=== Data provided ===
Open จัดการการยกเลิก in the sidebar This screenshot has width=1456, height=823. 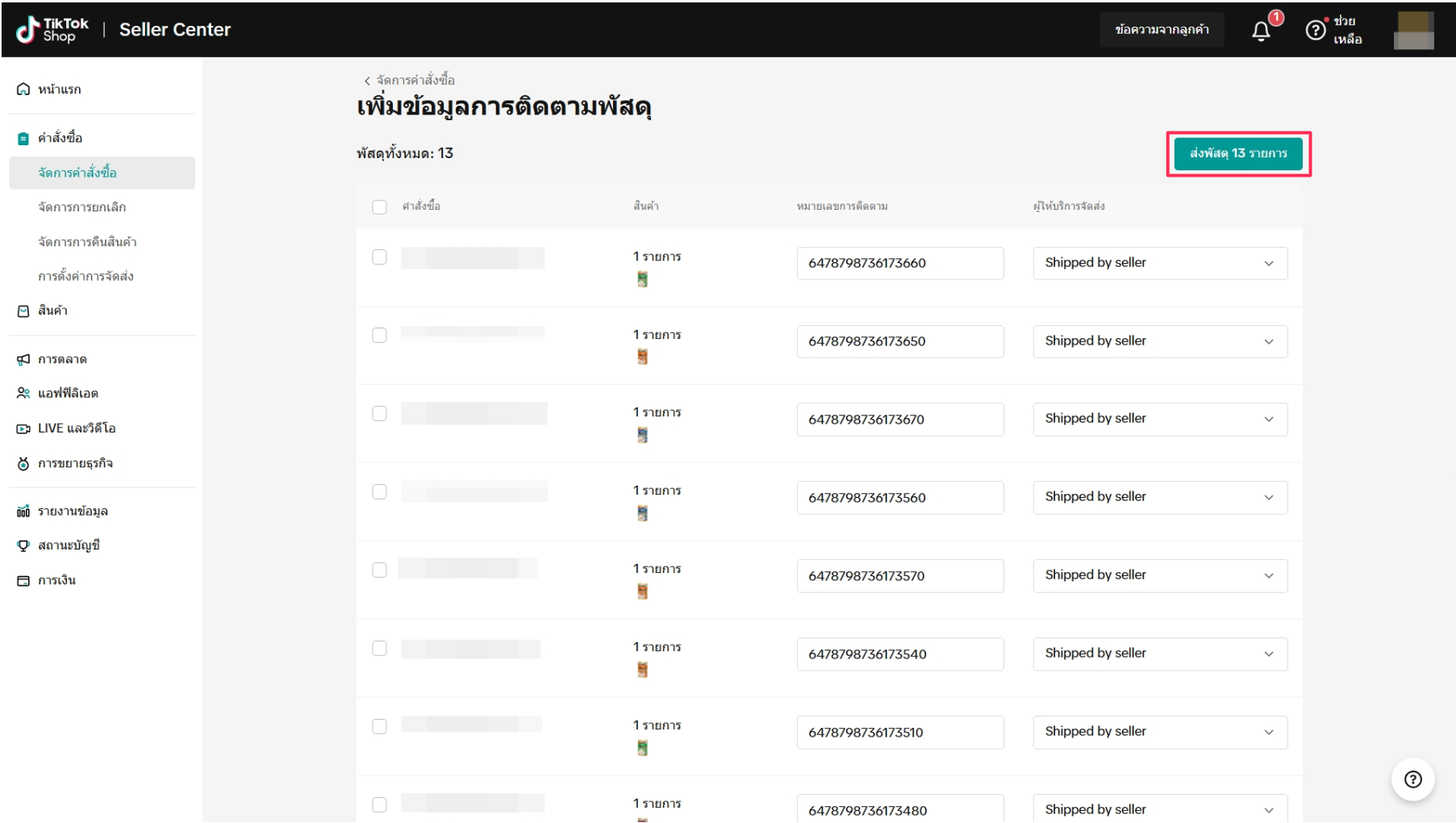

--

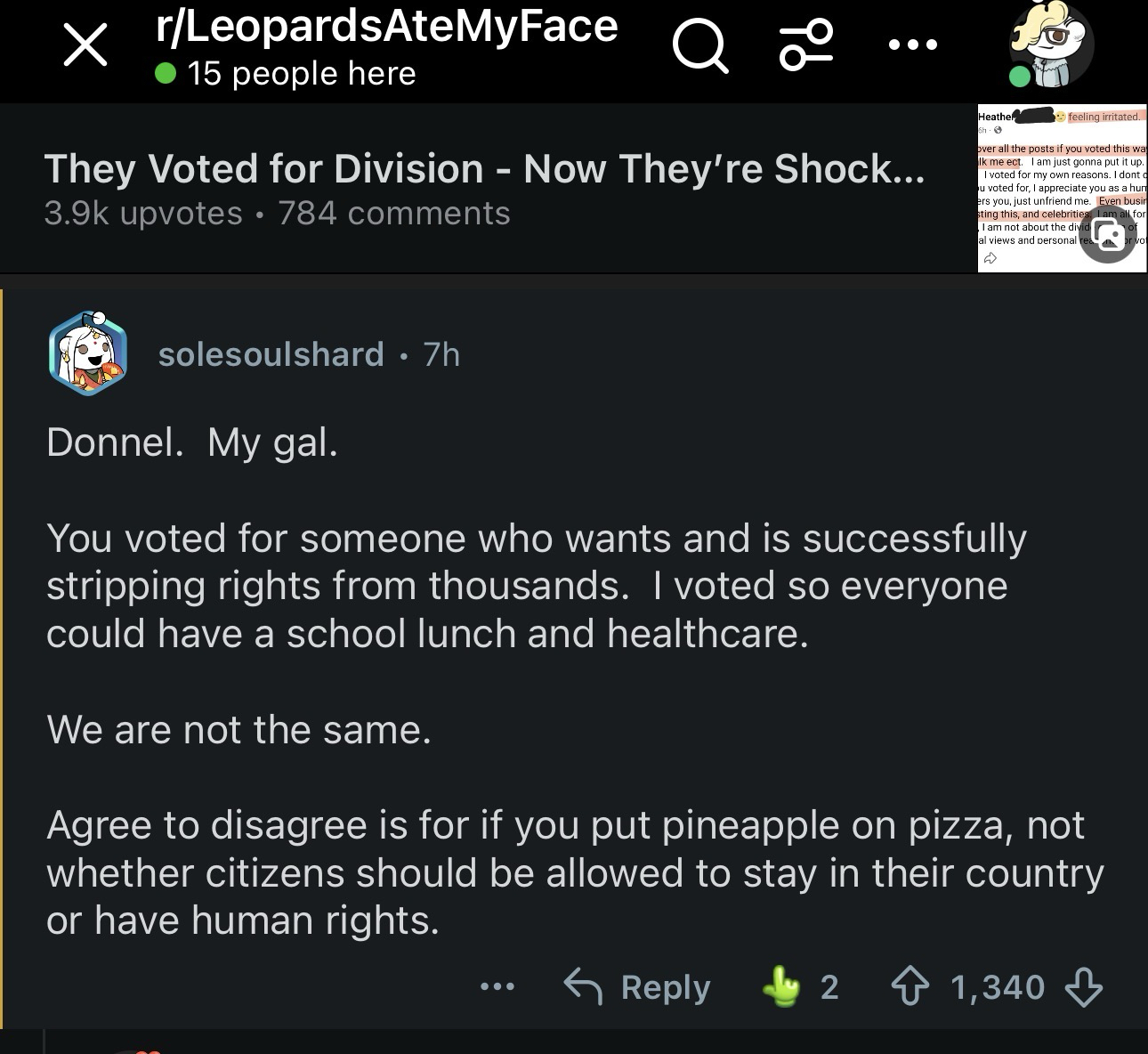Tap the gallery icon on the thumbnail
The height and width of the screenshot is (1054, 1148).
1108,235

...

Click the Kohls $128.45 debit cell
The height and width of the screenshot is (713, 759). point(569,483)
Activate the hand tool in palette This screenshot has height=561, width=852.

=== Given instruction ===
Print the lines from the line with "Click the Kohls $128.45 debit cell" up to and including the line with "Activate the hand", unchanged.

=== Result of this task ===
Click the Kohls $128.45 debit cell
The height and width of the screenshot is (713, 759). point(569,483)
Activate the hand tool in palette This screenshot has height=561, width=852.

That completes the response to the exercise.